Adenosinergic mechanisms underlying recovery of diaphragm motor function following upper cervical spinal cord injury: potential therapeutic implications.

OBJECTIVES

In adult rats, a latent respiratory motor pathway can be pharmacologically activated with 1,3-dimethylxanthine (theophylline) to restore respiratory-related activity to a hemidiaphragm paralysed by an ipsilateral upper cervical (C2) spinal cord hemisection. The purpose of this review is to describe mechanisms that underlie theophylline-induced recovery of respiratory-related function following C2 hemisection and to underscore the therapeutic potential of theophylline therapy in spinal cord injured patients with respiratory deficits.

METHODS

Theophylline mediates recovery of respiratory-related activity via antagonism of central adenosine A(1) receptors. When administered chronically, the drug restores and maintains recovered function. Since theophylline is an adenosine receptor antagonist with affinity for both the adenosine A(1) and A(2) receptors, we assessed the relative contributions of each receptor to functional recovery.
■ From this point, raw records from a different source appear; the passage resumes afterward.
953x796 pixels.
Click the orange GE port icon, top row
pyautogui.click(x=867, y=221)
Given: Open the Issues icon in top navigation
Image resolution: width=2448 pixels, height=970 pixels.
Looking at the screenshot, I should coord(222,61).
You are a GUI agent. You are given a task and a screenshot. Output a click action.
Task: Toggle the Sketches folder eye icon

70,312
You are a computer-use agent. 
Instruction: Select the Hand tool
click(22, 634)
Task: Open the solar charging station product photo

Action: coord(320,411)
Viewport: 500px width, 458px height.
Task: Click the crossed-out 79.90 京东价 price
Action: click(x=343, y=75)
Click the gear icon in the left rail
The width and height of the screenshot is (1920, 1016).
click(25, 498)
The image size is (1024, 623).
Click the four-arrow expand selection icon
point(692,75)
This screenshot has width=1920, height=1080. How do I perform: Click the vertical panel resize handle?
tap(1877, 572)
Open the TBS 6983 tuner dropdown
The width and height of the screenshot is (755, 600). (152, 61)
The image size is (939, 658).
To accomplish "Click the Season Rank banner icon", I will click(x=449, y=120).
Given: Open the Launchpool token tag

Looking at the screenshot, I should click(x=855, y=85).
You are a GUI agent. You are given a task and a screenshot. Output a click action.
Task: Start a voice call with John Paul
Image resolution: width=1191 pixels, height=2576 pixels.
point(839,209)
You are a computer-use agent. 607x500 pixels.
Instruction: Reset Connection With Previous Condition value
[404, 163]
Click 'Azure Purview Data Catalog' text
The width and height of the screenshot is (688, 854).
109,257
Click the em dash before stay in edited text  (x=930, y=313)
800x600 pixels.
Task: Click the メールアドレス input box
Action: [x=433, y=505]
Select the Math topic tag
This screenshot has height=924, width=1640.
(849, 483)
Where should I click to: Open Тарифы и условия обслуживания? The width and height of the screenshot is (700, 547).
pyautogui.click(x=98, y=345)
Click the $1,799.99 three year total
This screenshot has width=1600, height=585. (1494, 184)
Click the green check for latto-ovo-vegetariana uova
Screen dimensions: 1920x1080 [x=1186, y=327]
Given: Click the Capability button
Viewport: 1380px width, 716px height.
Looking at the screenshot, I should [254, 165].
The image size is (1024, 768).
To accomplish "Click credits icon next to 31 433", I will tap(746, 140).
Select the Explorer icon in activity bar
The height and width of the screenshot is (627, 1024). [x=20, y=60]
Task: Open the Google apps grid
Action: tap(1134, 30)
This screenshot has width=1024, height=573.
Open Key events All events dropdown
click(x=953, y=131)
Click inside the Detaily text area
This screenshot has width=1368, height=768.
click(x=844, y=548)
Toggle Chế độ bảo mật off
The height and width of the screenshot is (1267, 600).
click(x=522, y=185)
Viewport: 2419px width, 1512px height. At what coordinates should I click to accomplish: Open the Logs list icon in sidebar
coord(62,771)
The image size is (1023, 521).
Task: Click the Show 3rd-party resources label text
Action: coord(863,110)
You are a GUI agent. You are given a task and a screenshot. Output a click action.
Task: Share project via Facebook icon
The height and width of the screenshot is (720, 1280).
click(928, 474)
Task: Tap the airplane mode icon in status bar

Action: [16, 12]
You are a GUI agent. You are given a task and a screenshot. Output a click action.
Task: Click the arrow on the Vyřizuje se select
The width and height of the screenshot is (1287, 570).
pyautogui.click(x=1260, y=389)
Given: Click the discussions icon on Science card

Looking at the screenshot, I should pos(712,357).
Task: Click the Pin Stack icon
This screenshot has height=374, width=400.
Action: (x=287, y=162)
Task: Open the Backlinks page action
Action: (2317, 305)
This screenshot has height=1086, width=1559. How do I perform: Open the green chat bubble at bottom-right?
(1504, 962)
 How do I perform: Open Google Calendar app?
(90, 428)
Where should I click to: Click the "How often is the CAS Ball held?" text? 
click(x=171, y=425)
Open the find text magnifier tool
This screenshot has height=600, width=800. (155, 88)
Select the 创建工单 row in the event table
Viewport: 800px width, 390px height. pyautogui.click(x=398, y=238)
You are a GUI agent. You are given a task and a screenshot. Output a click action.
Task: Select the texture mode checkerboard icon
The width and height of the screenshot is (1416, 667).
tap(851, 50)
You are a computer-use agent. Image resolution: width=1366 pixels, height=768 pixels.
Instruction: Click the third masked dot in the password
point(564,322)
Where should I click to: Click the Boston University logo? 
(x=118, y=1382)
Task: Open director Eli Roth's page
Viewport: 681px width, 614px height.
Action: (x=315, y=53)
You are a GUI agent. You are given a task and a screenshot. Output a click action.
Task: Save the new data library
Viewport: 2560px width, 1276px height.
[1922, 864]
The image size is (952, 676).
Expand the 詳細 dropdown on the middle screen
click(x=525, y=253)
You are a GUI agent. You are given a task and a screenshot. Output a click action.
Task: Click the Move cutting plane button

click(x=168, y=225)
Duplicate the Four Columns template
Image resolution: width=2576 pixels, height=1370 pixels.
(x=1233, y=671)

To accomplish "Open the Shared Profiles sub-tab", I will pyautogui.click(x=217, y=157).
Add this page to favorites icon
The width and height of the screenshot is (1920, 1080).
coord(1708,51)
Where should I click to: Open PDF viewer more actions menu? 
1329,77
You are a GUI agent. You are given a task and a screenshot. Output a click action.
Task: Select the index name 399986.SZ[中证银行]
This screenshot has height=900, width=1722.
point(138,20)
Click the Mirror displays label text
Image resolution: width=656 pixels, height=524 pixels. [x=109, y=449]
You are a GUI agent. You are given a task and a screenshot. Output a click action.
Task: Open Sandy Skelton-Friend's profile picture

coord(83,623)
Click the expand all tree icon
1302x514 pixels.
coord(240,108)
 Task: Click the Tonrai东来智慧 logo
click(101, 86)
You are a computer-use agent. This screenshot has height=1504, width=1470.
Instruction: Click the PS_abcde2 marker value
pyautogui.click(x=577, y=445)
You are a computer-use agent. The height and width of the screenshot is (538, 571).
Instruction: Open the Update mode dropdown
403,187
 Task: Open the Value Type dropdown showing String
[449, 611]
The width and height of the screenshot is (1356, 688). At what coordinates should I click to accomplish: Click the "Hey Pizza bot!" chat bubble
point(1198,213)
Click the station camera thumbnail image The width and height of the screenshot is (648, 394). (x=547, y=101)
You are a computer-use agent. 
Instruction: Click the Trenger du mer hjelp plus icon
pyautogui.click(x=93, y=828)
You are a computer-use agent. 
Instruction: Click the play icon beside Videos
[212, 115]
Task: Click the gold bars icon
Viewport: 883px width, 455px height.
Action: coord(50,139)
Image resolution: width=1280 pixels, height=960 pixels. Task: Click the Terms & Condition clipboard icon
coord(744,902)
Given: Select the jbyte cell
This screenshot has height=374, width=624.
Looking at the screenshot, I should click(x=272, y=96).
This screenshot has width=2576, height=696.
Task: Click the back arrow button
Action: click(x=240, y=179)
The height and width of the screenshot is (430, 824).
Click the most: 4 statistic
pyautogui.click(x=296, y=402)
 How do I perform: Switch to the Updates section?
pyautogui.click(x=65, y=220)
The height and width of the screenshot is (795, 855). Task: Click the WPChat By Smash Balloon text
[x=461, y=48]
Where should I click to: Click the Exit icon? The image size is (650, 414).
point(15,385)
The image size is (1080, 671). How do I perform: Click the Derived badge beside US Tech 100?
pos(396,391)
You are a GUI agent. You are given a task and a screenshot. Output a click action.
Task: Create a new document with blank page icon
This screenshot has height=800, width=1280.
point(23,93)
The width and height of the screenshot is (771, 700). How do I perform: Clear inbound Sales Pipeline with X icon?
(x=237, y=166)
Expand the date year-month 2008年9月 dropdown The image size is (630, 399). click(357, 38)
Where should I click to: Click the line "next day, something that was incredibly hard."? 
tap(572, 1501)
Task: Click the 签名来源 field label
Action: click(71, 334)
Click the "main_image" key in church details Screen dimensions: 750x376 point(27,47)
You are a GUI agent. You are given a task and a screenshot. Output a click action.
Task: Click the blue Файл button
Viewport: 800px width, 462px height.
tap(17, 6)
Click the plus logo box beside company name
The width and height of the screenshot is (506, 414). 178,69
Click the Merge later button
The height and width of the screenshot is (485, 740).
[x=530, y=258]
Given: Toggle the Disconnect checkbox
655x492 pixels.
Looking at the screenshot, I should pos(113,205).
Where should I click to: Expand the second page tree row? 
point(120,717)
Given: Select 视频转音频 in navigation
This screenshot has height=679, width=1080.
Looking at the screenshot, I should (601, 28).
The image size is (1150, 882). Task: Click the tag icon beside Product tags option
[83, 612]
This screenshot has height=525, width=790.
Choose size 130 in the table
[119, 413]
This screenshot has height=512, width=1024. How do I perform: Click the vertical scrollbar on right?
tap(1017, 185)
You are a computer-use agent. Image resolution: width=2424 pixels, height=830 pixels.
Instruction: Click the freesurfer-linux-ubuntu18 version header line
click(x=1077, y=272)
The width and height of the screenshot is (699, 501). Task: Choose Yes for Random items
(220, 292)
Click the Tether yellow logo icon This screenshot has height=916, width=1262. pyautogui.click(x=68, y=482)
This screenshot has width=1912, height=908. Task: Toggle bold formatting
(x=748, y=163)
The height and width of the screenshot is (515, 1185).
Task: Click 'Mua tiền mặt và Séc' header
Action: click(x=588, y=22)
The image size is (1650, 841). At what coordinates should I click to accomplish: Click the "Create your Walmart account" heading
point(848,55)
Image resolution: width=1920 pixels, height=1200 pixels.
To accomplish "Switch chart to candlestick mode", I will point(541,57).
While A(1) receptor antagonism plays a predominant role, activation of the A(2) receptors by specific agonists subserves the A(1) receptor-mediated actions. That is, when an adenosine A(2) receptor agonist is administered first, it primes the system such that subsequent administration of the A(1) antagonist induces a greater degree of recovered respiratory activity than when the antagonist alone is administered.

RESULTS

Chronic oral administration of theophylline in C2 hemisected animals demonstrates that even when animals have been weaned from the drug, theophylline-induced recovered respiratory actions persist. This suggests that in clinical application, it may not be necessary to maintain patients on long-term theophylline. We have shown that recovery of respiratory-related activity in the ipsilateral phrenic nerve can occur spontaneously 3-4 months after C2 hemisection. Theophylline administration after this post-injury period obliterates/negates the recovery function. This indicates strongly that there is therapeutic window (more acutely after injury) for the initiation of theophylline therapy. We have also demonstrated that peripheral (carotid bodies) adenosine A(1) receptors can be selectively activated to modulate theophylline-induced CNS actions. Blocking central adenosine receptors while simultaneously activating peripheral adenosine receptors minimizes the potential of respiratory muscle fatigue with theophylline.

DISCUSSION

The significance of the current findings lies in the potential clinical application of theophylline therapy in spinal cord injured patients with respiratory deficits. The ultimate goal of theophylline therapy is to wean ventilator-dependent patients off ventilatory support. Thus far, our animal studies suggest that the onset of theophylline therapy must be soon after injury.